• [GOAL OF THE EXERCISE]
Give the entries again, exactly as they stand.

• [THE DATA]
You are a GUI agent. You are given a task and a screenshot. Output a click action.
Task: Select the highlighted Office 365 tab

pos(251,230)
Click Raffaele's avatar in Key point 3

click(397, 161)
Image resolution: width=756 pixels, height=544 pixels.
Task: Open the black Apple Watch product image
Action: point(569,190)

• [SOLUTION FOR THIS TASK]
You are a GUI agent. You are given a task and a screenshot. Output a click action.
Task: Select the highlighted Office 365 tab

pos(251,230)
Click Raffaele's avatar in Key point 3

click(397, 161)
Image resolution: width=756 pixels, height=544 pixels.
Task: Open the black Apple Watch product image
Action: point(569,190)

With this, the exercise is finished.